Liegt es an mir, bin ich einfach schneller genervt von falschen Zuweisung, ist es eine Berufskrankheit? Im Internet scheint sich inzwischen kaum mehr jemand dafür zu interessieren, wer etwas gesagt oder geschrieben hat.
Vor einigen Wochen geisterte andauernd ein Satz, den angeblich Helmut Schmidt – der frühere Bundeskanzler der BRD – gesagt oder aufgeschrieben hatte:
The whole problem with the world is that fools and fanatics are always so certain of themselves, but wiser people so full of doubts.
Der Satz wurde in einer adäquaten deutschen Übersetzung vertweetet und -facebooked.

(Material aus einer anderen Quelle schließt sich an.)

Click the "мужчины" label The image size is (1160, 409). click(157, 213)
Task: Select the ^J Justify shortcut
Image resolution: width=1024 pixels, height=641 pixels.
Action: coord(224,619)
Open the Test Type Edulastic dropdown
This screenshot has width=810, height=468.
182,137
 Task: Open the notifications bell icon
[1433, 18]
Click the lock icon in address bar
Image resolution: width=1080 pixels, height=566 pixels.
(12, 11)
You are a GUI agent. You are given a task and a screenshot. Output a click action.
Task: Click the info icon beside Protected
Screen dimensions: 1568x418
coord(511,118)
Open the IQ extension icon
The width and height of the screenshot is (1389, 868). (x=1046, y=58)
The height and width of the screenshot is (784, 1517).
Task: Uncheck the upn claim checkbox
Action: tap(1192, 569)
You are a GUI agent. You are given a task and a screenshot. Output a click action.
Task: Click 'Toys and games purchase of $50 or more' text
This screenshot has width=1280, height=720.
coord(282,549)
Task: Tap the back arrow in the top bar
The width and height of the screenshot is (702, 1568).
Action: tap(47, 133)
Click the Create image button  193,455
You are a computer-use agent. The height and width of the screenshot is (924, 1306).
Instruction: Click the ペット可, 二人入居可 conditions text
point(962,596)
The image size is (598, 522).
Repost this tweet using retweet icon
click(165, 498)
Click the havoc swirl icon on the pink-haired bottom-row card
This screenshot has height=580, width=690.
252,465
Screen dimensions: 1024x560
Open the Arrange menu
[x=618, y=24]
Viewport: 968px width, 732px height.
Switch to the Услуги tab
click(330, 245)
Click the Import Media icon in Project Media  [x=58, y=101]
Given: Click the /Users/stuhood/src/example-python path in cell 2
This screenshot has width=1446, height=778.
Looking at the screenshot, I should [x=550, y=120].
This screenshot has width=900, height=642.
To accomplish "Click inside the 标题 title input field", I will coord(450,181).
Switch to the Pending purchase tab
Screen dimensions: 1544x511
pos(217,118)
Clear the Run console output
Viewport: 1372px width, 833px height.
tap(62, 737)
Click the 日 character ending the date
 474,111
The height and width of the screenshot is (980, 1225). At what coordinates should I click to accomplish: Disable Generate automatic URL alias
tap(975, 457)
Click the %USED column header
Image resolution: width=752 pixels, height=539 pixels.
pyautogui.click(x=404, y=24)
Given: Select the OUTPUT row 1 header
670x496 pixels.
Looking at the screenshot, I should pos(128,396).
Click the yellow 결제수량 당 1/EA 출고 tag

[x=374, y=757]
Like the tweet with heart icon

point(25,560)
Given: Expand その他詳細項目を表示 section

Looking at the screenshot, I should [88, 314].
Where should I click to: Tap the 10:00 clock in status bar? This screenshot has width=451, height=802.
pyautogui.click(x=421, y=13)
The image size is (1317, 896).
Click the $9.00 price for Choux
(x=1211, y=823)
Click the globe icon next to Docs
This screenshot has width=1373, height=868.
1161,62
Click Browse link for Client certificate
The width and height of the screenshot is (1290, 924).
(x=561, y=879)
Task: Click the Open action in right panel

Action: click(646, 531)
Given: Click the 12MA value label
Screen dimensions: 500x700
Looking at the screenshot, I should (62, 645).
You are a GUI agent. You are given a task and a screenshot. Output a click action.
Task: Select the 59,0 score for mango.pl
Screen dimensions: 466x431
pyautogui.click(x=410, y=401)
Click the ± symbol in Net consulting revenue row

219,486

Tatsächlich stammt er von Bertrand Russell, was, sollte Schmidt ihn wirklich benutzt haben, diesem auch bewusst war – immerhin war er ein Popper-Jünger und dürfte sich daher mit Russell auch gut beschäftigt haben.
In den letzten Tagen läuft mir immer wieder ein Bild Harald Leschs mit dem Satz
Zu jedem komplexen Problem gibt es eine einfache und leicht verständliche, aber falsche Lösung
über den Monitor. Nur ist dieser Satz mit sehr hoher Wahrscheinlichkeit nicht von Lesch. Auch hier gilt: ihm dürfte das klar sein. Ich kenne ihn als jemanden, der gern zitiert, aber dann auch Quellen angibt. In diesem Fall ist der Ursprung nicht ganz einfach zu bestimmen. Zuerst traf ich bei meiner Recherche auf
aus dem Jahre 2010. Viel früher wird der Satz allerdings von Umberto Eco 1988 in Das Foucaultsche Pendel verwendet. Ich halte es für sehr wahrscheinlich, dass auch er es woanders her hat, vielleicht von einer Variante Murphy’s Laws, die ich fand und die ziemlich wörtlich dem angeblichen Lesch-Satz entspricht
Liebe Kommunikatuionsfreunde, liebes internet: Lasst das. Wirklich, ihr schadet euch, den vorgeblich Zitierten und selbstverständlich jenen, die das einfach so glauben. Ein oder zwei Generationen weiter und Geschichte wie Wahrheit sind nur noch Trump’scher Art. Also fake.